11 March 2011

Older drivers 'see too much'

In October 2009 we reported on research by Adam Gazzaley of the University of California in an item entitled “Does your brain slow down as you get older?” The researchers, who were looking into the speed at which older people perform mental tasks relative to their younger counterparts, found that the brains of older people were not slower but that they appear slower because older people’s brains are not as good at blocking irrelevant information. They therefore are more easily distracted and find it harder to concentrate on the task in hand.

I mention this as recent research by Professor Duje Tadin at the University of Rochester in New York has produced similar conclusions.

His research was investigating a worrying phenomenon of ageing that results in older drivers failing to notice other cars, pedestrians and cyclists moving around them. For some time this has been blamed on a reduced ability to notice moving objects, but the research suggests that it is actually caused by an inability to separate the objects from the background.

In healthy young brain a region called the middle temporal visual area actively suppresses irrelevant background motion so that the person can concentrate on the more important movements of smaller objects in the foreground. Previous studies have found that elderly people, as well as those with psychological conditions such as schizophrenia and depression are better at perceiving motion in the background.

The problem is that since our brains are only capable of consciously processing a limited amount of information at any one time, this heightened awareness of the background serves as a distraction that draws our attention away from the more important foreground objects.

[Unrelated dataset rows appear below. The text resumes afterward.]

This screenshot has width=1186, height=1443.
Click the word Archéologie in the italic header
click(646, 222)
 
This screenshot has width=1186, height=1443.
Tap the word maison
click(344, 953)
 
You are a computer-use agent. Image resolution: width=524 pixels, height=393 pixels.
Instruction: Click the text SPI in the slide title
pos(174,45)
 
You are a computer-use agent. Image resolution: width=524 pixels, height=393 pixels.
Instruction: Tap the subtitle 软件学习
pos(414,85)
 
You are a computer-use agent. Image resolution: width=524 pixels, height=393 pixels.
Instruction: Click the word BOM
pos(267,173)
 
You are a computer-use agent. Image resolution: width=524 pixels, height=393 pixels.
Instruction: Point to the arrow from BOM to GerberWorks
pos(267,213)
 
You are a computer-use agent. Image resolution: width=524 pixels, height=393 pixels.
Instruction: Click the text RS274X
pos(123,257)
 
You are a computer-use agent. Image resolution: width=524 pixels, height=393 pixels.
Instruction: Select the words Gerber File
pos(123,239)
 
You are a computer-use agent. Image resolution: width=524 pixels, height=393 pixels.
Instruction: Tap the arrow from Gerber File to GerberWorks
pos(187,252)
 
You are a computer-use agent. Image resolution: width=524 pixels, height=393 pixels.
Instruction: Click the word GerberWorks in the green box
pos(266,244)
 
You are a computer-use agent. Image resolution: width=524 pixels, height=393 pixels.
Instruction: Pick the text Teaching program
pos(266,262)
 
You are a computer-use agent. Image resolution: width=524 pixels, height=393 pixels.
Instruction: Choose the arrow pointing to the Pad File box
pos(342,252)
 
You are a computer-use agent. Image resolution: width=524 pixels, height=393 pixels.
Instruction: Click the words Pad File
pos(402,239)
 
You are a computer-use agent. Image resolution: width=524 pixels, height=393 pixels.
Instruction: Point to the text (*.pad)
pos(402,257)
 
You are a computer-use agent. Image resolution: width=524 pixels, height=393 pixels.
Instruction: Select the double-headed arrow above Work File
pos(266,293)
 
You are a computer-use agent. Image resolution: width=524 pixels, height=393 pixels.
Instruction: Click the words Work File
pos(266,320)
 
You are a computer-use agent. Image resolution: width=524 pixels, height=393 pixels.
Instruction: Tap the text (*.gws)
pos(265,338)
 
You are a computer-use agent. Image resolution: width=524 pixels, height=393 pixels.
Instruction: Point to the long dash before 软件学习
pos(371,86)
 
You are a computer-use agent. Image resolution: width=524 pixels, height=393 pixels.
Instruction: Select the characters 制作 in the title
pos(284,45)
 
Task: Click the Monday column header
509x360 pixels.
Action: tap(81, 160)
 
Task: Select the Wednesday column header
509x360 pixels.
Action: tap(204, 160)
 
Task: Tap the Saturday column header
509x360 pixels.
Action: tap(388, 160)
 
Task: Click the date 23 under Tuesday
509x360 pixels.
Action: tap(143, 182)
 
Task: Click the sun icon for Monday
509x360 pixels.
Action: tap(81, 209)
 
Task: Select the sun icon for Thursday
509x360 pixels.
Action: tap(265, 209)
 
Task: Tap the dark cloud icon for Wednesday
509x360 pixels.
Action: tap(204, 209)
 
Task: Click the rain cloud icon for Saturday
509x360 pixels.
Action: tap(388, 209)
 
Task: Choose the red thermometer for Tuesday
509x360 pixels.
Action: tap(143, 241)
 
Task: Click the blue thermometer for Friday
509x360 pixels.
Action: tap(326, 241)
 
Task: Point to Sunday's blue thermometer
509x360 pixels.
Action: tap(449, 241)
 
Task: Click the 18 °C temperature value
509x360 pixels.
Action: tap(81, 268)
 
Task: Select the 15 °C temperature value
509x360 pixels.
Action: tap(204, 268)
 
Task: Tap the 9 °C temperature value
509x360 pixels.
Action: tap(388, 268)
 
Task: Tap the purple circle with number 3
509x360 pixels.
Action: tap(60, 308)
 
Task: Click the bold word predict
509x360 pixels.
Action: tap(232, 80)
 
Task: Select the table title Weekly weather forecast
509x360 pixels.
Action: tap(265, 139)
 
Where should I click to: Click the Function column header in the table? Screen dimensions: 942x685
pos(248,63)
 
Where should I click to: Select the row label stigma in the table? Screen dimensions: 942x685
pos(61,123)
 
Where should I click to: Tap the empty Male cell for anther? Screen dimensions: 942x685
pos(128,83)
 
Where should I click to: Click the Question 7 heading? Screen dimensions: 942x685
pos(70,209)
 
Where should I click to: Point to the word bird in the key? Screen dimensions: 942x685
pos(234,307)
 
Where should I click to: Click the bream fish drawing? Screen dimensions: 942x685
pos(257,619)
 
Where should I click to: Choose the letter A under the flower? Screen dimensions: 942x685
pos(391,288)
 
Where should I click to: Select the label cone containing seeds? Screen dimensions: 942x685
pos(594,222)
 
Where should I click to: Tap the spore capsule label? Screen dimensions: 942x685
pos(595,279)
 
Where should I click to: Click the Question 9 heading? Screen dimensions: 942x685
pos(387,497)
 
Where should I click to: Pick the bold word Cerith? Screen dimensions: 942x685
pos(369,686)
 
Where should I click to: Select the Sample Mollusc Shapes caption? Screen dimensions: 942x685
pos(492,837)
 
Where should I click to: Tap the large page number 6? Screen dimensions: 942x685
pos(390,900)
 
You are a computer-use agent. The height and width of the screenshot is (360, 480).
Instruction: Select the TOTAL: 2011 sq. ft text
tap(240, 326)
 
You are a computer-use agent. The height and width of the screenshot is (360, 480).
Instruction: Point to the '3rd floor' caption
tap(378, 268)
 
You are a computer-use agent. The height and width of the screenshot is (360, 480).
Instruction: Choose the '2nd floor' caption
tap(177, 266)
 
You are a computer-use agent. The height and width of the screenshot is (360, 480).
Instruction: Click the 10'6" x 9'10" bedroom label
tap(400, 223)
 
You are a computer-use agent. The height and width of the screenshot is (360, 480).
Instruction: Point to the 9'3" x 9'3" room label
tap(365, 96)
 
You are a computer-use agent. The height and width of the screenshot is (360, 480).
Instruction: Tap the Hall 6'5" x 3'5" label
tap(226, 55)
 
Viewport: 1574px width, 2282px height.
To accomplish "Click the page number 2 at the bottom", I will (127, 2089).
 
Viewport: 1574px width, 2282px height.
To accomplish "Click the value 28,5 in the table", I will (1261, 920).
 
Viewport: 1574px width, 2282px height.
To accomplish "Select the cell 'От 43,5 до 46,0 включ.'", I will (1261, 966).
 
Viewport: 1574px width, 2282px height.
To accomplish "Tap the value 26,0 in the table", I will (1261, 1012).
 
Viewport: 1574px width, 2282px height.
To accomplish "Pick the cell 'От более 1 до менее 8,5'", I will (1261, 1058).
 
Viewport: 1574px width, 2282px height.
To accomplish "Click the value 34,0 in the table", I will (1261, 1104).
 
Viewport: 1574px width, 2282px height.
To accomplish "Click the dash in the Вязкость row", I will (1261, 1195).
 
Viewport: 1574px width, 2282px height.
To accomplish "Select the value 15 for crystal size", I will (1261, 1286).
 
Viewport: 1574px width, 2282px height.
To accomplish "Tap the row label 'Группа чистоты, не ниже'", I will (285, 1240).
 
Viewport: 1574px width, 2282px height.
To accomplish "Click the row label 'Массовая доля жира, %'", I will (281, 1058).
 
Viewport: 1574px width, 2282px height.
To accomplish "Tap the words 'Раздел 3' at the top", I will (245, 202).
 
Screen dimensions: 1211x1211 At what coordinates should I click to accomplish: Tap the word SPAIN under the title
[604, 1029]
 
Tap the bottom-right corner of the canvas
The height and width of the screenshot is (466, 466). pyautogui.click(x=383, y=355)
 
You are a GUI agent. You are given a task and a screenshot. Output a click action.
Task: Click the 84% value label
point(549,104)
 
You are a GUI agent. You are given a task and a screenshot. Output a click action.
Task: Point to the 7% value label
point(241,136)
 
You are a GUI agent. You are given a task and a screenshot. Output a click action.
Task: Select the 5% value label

"The amount of visual information around us is huge, and we don't have the brain power to process it all," Tadin said. "Evolutionarily speaking, moving objects are the most important visual features to detect quickly, because they could be your lunch or they could want to eat you for lunch. It just makes sense that our vision prioritizes processing them."

The results of both studies would therefore suggest that a natural part of the ageing process is an improvement in our ability to perceive things holistically, but decrease in our ability to concentrate on the specifics of any one thing.

While the implications of this research for the medical professions lie in improved diagnosis of certain medical conditions, the implication for employers is that to get the best from their staff they should consider these age-related differences when assigning tasks.